Segundo: é preciso modificar a forma de elaboração do Orçamento da União, peça básica de controle democrático do dinheiro público. Não nos esqueçamos do ditado: "No taxation without representation". Noutras palavras, não pode haver criação ou aumento de impostos senão por decisão expressa dos representantes eleitos dos contribuintes. Da mesma forma, o uso de recursos públicos sem transparência e sem aceitação clara desses mesmos representantes é uma distorção inaceitável. Nosso Orçamento é obscuro, sujeito à troca de favores e interesses em uma interação às escondidas entre a burocracia federal, os membros da Comissão de Orçamento e os interessados diretos nos gastos. Esse processo gera a podridão dos mensaleiros, a promiscuidade entre empreiteiras (e não só elas, mas toda sorte de interesse particularista) parlamentares e funcionários, e torna a corrupção mais do que endêmica, sistêmica.

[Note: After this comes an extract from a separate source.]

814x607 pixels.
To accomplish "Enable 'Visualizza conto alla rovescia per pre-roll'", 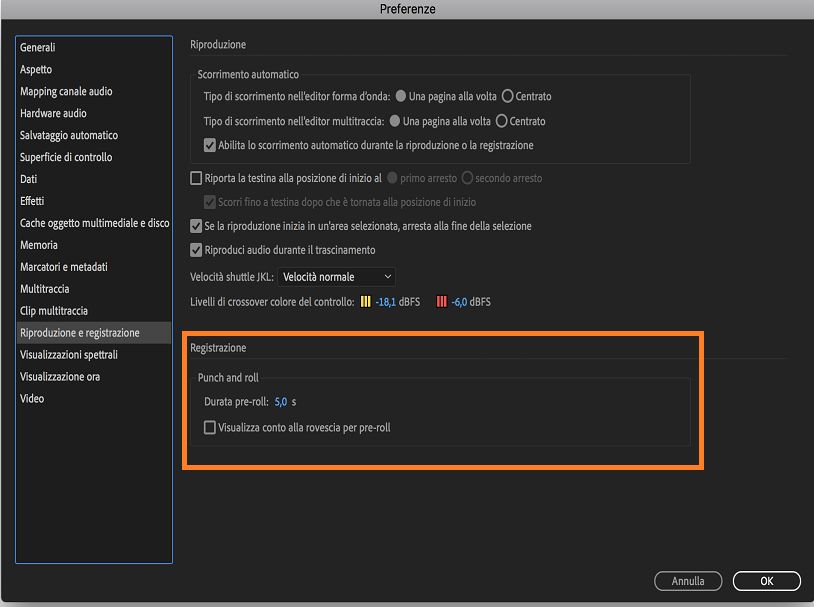I will click(210, 426).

Isso é assim há muito tempo, mas se acentuou e tomou características novas no atual governo, como o encorajamento dos mensaleiros pelas lideranças oficiais. No passado, as crises financeiras eram tão prementes e a escassez de recursos de tal monta que o governo federal tinha que "contingenciar" as verbas orçamentárias e as ia liberando a conta-gotas. O que mudou? Mudou que hoje os recursos são mais abundantes e a discricionariedade partidária no momento das liberações das verbas aumentou, levando muitos parlamentares a buscar o aconchego das maiorias governamentais. A essência da distorção é a mesma: o que está escrito e aprovado no Orçamento só vale se o Executivo concordar em liberar. Conseqüentemente, quem tiver força junto ao governo será um "pistolão" cobiçado pelos fazedores de obras e de negócios. Mas a gravidade da situação a que se chegou é muito maior.

Nas condições financeiras atuais é possível terminar com o contingenciamento das verbas e, em contrapartida, acabar com a faculdade de cada parlamentar apresentar suas emendas paroquiais. Deve-se acabar também com as "emendas de bancada", pois elas se tornaram uma ficção: fazem-se "emendas guarda-chuva", que na prática abrigam várias emendas individuais. Como, por outro lado, em uma democracia, não se deve dar ao Executivo a prerrogativa de ser o único a definir o que fazer com o dinheiro do povo, cabe ao Congresso estabelecer as prioridades e aprovar os projetos estruturantes. Isso, em cada conjuntura, para as várias áreas em que se divide o Orçamento: pessoal, gastos correntes, educação, saúde, reforma agrária, infra-estrutura e o que mais seja. A discussão passará a ser sobre as políticas para o país, libertando os parlamentares da função de despachantes de luxo, devolvendo-lhes a grandeza de sua missão como verdadeiros representantes do povo e dos interesses da nação.

Essas medidas não terminarão, por certo, com a corrupção, que é um desvio de conduta, de responsabilidade moral de quem o comete e não há sistema eleitoral ou prática orçamentária que o impeça. Mas é responsabilidade de todos, principalmente dos que detêm as rédeas do poder, restringir as condições que favorecem a transgressão, sob pena de leniência com o crime.